Angelina Villikudathil, Researcher at Ulster University
“Humans, not robots are responsible agents.”
“Robots need to explain themselves – how did you do what you did, and why?”
Papers she recommends reading:
- Machine Bias, ProPublica 2016
- Concrete Problems in AI Safety
“In terms of fairness, how we can make sure machine learning (ML) systems don’t discriminate?
“Ensuring ML doesn’t impinge on
- Human rights
- Prioritizing well-being
- Accountability – establish responsibility and avoid potential harm
- Transparency – addressing the concepts of traceability
- Technology misuse and awareness – hacking, misuse of data, exploitation”
SPEAKER Pete Wilson, business change and management consultant for VeroZen
“Padraic raised a really interesting story about the Trolley Problem
It’s interesting that there’s cultural influence on how humans answer the question.”
“Now we’re in a position where we have emergent tech but haven’t got framework.”
“I recommend Klaus Schwab’s book – it says we all have the capability to inform the future.”
I’d suggest that our ethics are permanently under review – especially now with the likes of Twitter – what is a cesspool of opinion.”
Panel session – questions from the audience were read out by host Emer Maguire.
Emer: Padraic – what’s the difference between deep learning and machine learning?
Padraic: Deep learning learns relationships with the data that a human could never recognise – it trains a neural network and finds a level of patterns we can’t see.
Emer: How can you teach an AI machine something as complex as ethics?
Pete: For example, in GDPR’s rules it states that you can’t allow a computer to make a decision that you can’t explain as a human.
Angelina: That is why we’re breaking down each decision that’s being made – we can enforce ethics.
Pete: There’s a workforce time-bomb in many countries – if they don’t automate, their economy is going to tank.
Emer: To avoid bias can you just remove that data, for instance gender and race data?
Padraic: The short answer is – yes. You can train an AI system using artificial data – and the question is how do you get that data to look “fair”.
Emer: How is AI used in climate change and food waste?

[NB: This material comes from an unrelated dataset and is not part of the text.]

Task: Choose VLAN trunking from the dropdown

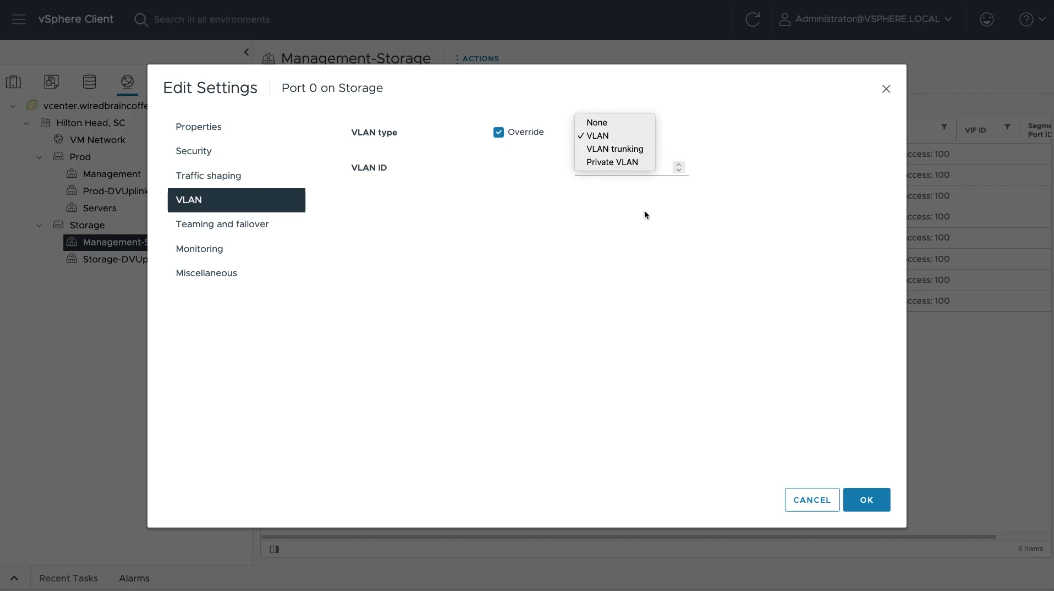Action: point(614,149)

Angelina: I can give a general answer – I know you can build predictive models, over time – using daily weather patterns it can learn a pattern.
Brian: Models can take the usage from different grocery stores based on sales – by better predicting the demand, you can better meet the demand with the right displayed food.
Emer: What went wrong with Microsoft?
Padraic: “A chatbot created comments on issues of the day. Twitter already had a lot of bots that were already on there. If Microsoft’s chatbot learnt from those bots, because there were more bots than people – bots were created to amplify negative comments – it reflected those comments.”